# [Challenge]
In the entries below, copy out verbatim every line starting at the line that contains "Tutor (685, 519)" and ending at the line that contains "This image has", including both of those lines.

Recorded data
------------------------------------------------
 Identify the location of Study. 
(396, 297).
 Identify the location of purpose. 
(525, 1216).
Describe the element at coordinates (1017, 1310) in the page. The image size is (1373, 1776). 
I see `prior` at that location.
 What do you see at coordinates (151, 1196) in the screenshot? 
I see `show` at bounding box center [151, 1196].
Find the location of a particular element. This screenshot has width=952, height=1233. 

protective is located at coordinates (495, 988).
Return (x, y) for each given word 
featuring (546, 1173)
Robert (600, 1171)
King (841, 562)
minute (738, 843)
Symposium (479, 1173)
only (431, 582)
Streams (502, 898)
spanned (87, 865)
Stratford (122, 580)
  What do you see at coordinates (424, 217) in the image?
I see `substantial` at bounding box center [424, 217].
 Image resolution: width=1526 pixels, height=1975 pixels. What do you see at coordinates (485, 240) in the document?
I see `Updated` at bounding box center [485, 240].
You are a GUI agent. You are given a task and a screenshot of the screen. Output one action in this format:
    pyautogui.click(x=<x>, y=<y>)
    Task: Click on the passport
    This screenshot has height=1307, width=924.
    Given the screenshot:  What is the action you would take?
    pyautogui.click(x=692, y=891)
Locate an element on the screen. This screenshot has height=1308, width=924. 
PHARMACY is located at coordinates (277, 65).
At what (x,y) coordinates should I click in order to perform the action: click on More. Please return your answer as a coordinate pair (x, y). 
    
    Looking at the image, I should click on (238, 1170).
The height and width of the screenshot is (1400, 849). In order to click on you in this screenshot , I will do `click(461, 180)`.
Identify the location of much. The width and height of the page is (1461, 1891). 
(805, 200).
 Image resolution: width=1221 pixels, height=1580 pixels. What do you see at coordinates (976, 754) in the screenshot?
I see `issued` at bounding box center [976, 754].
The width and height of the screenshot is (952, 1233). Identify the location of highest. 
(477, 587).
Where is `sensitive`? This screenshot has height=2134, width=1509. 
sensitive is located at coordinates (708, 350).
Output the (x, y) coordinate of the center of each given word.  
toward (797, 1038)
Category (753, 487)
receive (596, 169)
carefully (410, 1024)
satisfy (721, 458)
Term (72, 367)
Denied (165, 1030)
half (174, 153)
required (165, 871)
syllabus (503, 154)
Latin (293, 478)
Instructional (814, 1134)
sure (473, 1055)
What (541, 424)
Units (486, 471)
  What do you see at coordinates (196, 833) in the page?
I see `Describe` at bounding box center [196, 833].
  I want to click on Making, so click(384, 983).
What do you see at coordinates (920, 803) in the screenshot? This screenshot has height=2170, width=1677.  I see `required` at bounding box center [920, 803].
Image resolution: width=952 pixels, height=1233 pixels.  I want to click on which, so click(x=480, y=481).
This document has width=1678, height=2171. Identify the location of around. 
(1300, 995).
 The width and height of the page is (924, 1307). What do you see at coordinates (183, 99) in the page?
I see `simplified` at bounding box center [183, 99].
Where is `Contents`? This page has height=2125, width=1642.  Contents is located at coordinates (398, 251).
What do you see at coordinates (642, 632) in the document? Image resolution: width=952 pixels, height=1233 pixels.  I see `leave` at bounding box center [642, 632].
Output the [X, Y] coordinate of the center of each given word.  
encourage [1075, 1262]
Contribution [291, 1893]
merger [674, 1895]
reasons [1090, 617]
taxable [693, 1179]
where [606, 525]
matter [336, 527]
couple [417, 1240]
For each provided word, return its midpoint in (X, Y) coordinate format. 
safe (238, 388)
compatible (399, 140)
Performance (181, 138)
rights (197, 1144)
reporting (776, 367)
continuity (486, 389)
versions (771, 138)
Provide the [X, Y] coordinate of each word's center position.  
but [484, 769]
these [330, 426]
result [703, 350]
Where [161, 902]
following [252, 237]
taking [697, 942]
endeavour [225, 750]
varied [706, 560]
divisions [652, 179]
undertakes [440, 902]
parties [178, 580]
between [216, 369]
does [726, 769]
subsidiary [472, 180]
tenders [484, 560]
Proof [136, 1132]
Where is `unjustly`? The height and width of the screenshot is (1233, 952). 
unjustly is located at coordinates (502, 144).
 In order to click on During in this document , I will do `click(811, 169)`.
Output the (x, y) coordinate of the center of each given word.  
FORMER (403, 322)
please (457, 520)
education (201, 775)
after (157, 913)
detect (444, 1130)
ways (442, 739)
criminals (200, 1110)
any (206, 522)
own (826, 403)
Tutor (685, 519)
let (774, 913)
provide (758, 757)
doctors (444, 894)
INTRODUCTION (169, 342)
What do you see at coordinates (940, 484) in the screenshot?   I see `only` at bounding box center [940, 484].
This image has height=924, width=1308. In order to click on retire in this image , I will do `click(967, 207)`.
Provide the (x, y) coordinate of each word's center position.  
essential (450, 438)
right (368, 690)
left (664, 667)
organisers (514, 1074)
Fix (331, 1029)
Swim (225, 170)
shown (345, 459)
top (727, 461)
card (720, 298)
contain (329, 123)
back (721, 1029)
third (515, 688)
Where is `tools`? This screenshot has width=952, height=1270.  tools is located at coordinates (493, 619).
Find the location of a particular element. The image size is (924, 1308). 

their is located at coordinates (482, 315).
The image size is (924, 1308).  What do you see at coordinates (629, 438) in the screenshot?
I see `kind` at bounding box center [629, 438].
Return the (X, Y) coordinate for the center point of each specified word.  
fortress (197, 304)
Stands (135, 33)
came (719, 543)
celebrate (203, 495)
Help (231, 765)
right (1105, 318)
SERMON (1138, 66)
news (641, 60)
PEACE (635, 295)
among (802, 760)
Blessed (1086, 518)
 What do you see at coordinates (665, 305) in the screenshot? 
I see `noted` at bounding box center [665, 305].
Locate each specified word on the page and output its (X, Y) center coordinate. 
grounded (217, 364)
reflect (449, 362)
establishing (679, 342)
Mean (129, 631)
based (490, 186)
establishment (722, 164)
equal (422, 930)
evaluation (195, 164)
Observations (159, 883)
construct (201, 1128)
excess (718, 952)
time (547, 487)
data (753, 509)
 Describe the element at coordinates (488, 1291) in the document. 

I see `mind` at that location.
------------------------------------------------
# [Answer to this exercise]
Tutor (685, 519)
let (774, 913)
provide (758, 757)
doctors (444, 894)
INTRODUCTION (169, 342)
What do you see at coordinates (940, 484) in the screenshot?   I see `only` at bounding box center [940, 484].
This image has height=924, width=1308. In order to click on retire in this image , I will do `click(967, 207)`.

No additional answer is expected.